• **WHAT YOU HAVE TO DO**: Reproduce all of the data exactly.
==========
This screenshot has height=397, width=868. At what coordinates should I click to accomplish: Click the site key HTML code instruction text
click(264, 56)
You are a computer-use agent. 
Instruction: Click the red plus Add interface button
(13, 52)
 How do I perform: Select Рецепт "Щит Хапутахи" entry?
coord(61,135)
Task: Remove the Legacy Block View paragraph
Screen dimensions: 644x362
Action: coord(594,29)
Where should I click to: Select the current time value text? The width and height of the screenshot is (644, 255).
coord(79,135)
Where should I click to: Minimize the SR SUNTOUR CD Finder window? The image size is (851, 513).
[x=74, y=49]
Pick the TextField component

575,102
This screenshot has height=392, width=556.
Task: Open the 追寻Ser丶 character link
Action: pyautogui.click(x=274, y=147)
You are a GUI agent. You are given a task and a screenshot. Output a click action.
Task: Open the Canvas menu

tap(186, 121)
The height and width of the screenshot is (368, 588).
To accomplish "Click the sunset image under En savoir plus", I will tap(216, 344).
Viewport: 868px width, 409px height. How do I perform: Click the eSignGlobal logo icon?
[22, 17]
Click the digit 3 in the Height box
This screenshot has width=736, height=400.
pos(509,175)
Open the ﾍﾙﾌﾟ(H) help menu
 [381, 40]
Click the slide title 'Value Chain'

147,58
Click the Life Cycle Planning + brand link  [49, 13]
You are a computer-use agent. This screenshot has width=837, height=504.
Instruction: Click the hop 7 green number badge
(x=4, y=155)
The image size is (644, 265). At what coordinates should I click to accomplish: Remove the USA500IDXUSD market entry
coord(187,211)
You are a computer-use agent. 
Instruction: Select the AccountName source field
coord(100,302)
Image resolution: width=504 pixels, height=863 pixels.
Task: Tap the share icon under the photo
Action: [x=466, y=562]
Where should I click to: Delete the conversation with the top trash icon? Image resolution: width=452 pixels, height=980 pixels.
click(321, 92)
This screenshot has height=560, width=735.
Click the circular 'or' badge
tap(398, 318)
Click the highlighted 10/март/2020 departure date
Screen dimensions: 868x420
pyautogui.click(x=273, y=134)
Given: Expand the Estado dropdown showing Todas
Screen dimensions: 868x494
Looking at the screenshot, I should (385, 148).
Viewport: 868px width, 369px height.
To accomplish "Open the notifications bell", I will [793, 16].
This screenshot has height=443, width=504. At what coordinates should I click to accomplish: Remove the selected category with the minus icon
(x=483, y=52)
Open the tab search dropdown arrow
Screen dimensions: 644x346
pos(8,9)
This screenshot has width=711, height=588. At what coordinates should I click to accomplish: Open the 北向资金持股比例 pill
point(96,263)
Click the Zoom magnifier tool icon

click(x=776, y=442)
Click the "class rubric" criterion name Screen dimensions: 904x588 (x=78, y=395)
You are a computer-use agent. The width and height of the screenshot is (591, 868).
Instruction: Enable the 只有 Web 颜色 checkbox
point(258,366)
==========
• **PROBLEM SOLUTION**:
This screenshot has height=397, width=868. At what coordinates should I click to accomplish: Click the site key HTML code instruction text
click(264, 56)
You are a computer-use agent. 
Instruction: Click the red plus Add interface button
(13, 52)
 How do I perform: Select Рецепт "Щит Хапутахи" entry?
coord(61,135)
Task: Remove the Legacy Block View paragraph
Screen dimensions: 644x362
Action: coord(594,29)
Where should I click to: Select the current time value text? The width and height of the screenshot is (644, 255).
coord(79,135)
Where should I click to: Minimize the SR SUNTOUR CD Finder window? The image size is (851, 513).
[x=74, y=49]
Pick the TextField component

575,102
This screenshot has height=392, width=556.
Task: Open the 追寻Ser丶 character link
Action: pyautogui.click(x=274, y=147)
You are a GUI agent. You are given a task and a screenshot. Output a click action.
Task: Open the Canvas menu

tap(186, 121)
The height and width of the screenshot is (368, 588).
To accomplish "Click the sunset image under En savoir plus", I will tap(216, 344).
Viewport: 868px width, 409px height. How do I perform: Click the eSignGlobal logo icon?
[22, 17]
Click the digit 3 in the Height box
This screenshot has width=736, height=400.
pos(509,175)
Open the ﾍﾙﾌﾟ(H) help menu
 [381, 40]
Click the slide title 'Value Chain'

147,58
Click the Life Cycle Planning + brand link  [49, 13]
You are a computer-use agent. This screenshot has width=837, height=504.
Instruction: Click the hop 7 green number badge
(x=4, y=155)
The image size is (644, 265). At what coordinates should I click to accomplish: Remove the USA500IDXUSD market entry
coord(187,211)
You are a computer-use agent. 
Instruction: Select the AccountName source field
coord(100,302)
Image resolution: width=504 pixels, height=863 pixels.
Task: Tap the share icon under the photo
Action: [x=466, y=562]
Where should I click to: Delete the conversation with the top trash icon? Image resolution: width=452 pixels, height=980 pixels.
click(321, 92)
This screenshot has height=560, width=735.
Click the circular 'or' badge
tap(398, 318)
Click the highlighted 10/март/2020 departure date
Screen dimensions: 868x420
pyautogui.click(x=273, y=134)
Given: Expand the Estado dropdown showing Todas
Screen dimensions: 868x494
Looking at the screenshot, I should (385, 148).
Viewport: 868px width, 369px height.
To accomplish "Open the notifications bell", I will [793, 16].
This screenshot has height=443, width=504. At what coordinates should I click to accomplish: Remove the selected category with the minus icon
(x=483, y=52)
Open the tab search dropdown arrow
Screen dimensions: 644x346
pos(8,9)
This screenshot has width=711, height=588. At what coordinates should I click to accomplish: Open the 北向资金持股比例 pill
point(96,263)
Click the Zoom magnifier tool icon

click(x=776, y=442)
Click the "class rubric" criterion name Screen dimensions: 904x588 (x=78, y=395)
You are a computer-use agent. The width and height of the screenshot is (591, 868).
Instruction: Enable the 只有 Web 颜色 checkbox
point(258,366)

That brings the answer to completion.